> [Instrucción escrita]: Enumera todo lo que, según la página, relata san Lucas sobre Juan Bautista.

#### Página

LA VERDAD NO ADMITE COMPONENDAS
El testimonio
martirial de San Juan Bautista
de fidelidad íntegra a Cristo
AUDIENCIA
GENERAL DE BENEDICTO XVI
Castelgandolfo
Miércoles 29 de agosto de 2012
Miércoles 29 de agosto de 2012
Este último miércoles del mes de
agosto se celebra la memoria litúrgica del martirio de san Juan Bautista, el precursor de Jesús. En el Calendario
romano es el único santo de quien se celebra tanto el nacimiento, el 24 de
junio, como la muerte que tuvo lugar a través del martirio. La memoria de hoy
se remonta a la dedicación de una cripta de Sebaste, en Samaría, donde, ya a
mediados del siglo IV, se veneraba su cabeza. Su culto se extendió después a
Jerusalén, a las Iglesias de Oriente y a Roma, con el título de Decapitación de
san Juan Bautista. En el Martirologio romano se hace referencia a un segundo
hallazgo de la preciosa reliquia, transportada, para la ocasión, a la iglesia
de San Silvestre en Campo Marzio, en Roma.
Estas pequeñas referencias
históricas nos ayudan a comprender cuán antigua
y profunda es la veneración de san Juan Bautista. En los Evangelios se pone
muy bien de relieve su papel respecto a Jesús. En particular, san Lucas relata
su nacimiento, su vida en el desierto, su predicación; y san Marcos nos habla
de su dramática muerte en el Evangelio de hoy. Juan Bautista comienza su
predicación bajo el emperador Tiberio, en los años 27-28 d.C., y a la gente que
se reúne para escucharlo la invita abiertamente a preparar el camino para
acoger al Señor, a enderezar los caminos desviados de la propia vida a través
de una conversión radical del corazón (cf. Lc 3, 4). Pero el Bautista no se limita a
predicar la penitencia, la conversión, sino que, reconociendo a Jesús como «el
Cordero de Dios» que vino a quitar el pecado del mundo (Jn 1, 29), tiene la profunda humildad de
mostrar en Jesús al verdadero Enviado de Dios, poniéndose a un lado para que
Cristo pueda crecer, ser escuchado y seguido.

########
#### Datos proporcionados

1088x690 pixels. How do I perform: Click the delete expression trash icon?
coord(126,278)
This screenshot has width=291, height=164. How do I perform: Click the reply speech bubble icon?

########

> [Resultado]: Su nacimiento, su vida en el desierto y su predicación.